Cavendish comebacks have become legendary but this was perhaps the greatest triumph over adversity of all, given how hard he had to battle to get through Saturday’s stage from Florence to Rimini. “It normally takes me days to get into it,” Cavendish said. “I’ve done 15 Tours now. I don’t like having bad days, I don’t like to suffer, but I know it’s just in the head and if you get through it, you can have an opportunity.

“Things have to go your way. It’s the Tour de France. You’re never going to feel fresh in this bike race. I think that’s the same for anyone.”

Mark Cavendish celebrates with his Astana teammate Alexey Lutsenko.View image in fullscreen

Even on the first sprint stage, into Turin on Monday, he was stymied by a crash in the last three kilometres. This time, however, the stars aligned once more for Cavendish, with both the peloton and the weather in south-eastern France playing ball.
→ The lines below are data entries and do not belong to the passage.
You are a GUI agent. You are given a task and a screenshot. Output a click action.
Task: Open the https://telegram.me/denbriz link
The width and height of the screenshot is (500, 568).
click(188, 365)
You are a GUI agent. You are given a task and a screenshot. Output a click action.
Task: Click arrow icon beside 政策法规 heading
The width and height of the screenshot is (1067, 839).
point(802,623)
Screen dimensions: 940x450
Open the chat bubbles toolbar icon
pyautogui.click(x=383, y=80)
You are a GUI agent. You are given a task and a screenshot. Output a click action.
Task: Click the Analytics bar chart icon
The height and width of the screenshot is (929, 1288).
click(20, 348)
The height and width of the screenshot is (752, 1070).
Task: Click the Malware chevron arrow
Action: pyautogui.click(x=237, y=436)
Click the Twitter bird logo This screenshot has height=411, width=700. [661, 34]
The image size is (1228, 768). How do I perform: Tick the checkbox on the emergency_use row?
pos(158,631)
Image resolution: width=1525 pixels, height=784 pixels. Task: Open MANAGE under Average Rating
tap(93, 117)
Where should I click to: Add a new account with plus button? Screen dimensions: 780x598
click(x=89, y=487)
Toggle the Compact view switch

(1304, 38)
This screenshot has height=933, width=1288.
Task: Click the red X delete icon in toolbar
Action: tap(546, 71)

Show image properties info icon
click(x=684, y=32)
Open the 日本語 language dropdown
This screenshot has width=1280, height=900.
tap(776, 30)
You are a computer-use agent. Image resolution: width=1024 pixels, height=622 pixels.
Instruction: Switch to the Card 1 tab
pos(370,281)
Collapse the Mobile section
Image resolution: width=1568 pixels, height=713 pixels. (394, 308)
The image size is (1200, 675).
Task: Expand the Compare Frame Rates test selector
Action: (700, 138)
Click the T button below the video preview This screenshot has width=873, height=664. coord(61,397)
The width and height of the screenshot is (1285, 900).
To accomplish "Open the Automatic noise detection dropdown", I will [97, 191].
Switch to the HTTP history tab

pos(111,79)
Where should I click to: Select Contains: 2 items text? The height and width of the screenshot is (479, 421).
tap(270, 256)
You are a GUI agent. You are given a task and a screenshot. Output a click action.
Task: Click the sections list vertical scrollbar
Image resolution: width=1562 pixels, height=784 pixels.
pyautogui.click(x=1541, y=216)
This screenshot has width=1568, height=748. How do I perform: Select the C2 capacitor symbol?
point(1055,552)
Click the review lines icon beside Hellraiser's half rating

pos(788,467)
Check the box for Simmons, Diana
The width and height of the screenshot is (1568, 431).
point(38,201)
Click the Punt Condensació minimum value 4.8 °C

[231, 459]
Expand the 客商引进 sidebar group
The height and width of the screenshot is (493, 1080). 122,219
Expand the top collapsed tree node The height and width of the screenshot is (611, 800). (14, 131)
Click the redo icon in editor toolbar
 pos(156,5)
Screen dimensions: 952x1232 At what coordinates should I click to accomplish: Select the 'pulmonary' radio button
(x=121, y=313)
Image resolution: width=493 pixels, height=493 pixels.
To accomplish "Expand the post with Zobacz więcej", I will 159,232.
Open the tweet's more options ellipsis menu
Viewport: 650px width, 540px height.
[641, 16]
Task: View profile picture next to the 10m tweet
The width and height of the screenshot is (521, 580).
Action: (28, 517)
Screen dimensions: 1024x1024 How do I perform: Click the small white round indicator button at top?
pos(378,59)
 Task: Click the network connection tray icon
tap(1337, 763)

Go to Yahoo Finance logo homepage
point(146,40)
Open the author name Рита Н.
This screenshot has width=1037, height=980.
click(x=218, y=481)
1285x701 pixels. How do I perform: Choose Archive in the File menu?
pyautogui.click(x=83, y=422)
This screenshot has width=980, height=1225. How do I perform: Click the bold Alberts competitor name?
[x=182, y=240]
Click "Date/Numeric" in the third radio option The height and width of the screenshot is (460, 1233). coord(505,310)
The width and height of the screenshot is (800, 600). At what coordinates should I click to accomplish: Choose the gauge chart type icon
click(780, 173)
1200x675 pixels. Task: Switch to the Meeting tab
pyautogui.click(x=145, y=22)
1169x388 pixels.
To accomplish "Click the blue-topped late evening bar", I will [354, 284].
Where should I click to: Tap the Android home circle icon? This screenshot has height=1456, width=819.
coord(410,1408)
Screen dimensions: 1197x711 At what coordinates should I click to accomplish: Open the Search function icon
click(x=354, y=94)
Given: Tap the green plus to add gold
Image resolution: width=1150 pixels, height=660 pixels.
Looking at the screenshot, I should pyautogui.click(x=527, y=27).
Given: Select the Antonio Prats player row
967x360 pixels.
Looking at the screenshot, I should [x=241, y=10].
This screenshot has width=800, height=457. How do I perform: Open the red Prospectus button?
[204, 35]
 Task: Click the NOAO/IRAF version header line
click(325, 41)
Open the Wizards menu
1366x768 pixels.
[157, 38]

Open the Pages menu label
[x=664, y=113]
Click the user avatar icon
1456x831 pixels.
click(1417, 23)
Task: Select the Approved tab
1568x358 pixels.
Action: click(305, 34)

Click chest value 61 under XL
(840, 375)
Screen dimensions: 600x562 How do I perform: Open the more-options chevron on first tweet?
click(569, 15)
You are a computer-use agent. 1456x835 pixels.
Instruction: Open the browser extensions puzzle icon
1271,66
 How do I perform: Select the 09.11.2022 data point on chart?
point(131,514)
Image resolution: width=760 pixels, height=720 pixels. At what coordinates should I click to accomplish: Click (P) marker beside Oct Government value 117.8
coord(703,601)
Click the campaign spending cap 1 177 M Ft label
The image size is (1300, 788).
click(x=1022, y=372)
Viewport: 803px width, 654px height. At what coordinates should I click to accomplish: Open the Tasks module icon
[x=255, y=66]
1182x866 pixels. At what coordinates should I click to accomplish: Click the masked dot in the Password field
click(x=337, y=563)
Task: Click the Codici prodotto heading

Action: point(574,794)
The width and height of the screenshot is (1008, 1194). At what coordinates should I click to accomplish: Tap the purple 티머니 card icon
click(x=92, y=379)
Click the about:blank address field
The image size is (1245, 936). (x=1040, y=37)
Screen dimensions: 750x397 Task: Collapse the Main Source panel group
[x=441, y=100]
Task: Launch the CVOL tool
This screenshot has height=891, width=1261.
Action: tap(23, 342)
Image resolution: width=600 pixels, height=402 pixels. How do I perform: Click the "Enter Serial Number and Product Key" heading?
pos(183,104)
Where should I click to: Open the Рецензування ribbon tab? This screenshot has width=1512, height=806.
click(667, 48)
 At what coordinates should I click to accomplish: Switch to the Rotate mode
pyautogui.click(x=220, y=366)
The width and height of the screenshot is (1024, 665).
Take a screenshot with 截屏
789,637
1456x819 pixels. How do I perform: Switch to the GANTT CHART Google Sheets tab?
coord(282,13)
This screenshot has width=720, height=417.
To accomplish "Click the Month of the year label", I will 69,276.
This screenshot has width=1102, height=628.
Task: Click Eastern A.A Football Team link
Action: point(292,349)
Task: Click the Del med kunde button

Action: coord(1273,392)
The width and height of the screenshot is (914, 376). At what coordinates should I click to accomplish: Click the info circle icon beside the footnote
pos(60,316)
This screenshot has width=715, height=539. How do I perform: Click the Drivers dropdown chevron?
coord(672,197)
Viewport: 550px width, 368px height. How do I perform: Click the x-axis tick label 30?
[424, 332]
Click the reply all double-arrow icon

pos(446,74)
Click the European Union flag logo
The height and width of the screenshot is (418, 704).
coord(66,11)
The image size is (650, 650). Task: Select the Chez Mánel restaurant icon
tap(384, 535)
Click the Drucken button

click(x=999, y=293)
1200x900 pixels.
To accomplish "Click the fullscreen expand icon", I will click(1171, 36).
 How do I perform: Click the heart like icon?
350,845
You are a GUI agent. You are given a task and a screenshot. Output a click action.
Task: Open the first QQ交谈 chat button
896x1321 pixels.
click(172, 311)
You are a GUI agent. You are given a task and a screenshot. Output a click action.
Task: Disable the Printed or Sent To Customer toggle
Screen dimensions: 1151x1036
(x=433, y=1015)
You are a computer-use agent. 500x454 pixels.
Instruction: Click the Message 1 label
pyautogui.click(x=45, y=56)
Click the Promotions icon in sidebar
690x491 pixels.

He is one of the most hardened professionals in World Tour cycling, but he is also one of the most sentimental: a fearless sprinter who places huge value on loyalty, team spirit and togetherness. Cavendish has often insisted that he has not been obsessive about breaking Merckx’s record, but the joy evident on his face, and those of his colleagues in the peloton, revealed the truth.

“I just want to be with everyone,” he said after his win, referring to the many teammates, friends and helpers who have supported him through his 15 Tour appearances.

For win 35, he and his Astana Qazaqstan team were in the zone for much of the final 40km, shepherding him expertly into the closing moments. With 24km to go and the surfaces drying out after an earlier downpour, he and his teammates stubbornly hugged the right-hand side of the road and maintained the steady pace that had characterised much of an uneventful stage.

But with 5km to go, things got messy as the Lotto Dstny team took over the pace making. Suddenly, Cavendish faced a fight on his hands to regain a good position. Despite the expectations and the pressure building to succeed, he kept his cool and navigated his way to the front, before unleashing his sprint with perfect timing.

As he has shown in the past, he sprints as successfully using guile, nous and experience, as he does relying on his team. Fittingly, for his record-breaking win, this was a ­classic example of those instincts.

In the end it looked almost easy. The rival who frustrated him last year in Bordeaux, Jasper Philipsen of Alpecin-Deceuninck, experienced what so many others before him had in the Tour, as the Manx Missile, head down, crouched over his handlebars and left him behind.

“You know what you have to do,” Cavendish said. “I know the final, I go through it in my head. I stay calm, I trust in my boys and I know I’m in with the best shot.”

From a tearful teenager making his world championships debut in 2005 and winning a gold medal, to a similarly tearful father of five, Cavendish has always worn his heart on his sleeve. Most in the race convoy are familiar with his many moods, whether it’s been happy Cav, sentimental Cav, tetchy Cav or fired-up Cav. For his sprint rivals, calm Cav may be the most daunting of all.

As he celebrated his 35th Tour success in 16 seasons and repaid the faith shown in him by the team manager, Alexandre Vinokourov, the prospect of yet more wins came into view. Dijon’s Cours General de Gaulle, scene of the finish of Thursday’s flat sixth stage, awaits.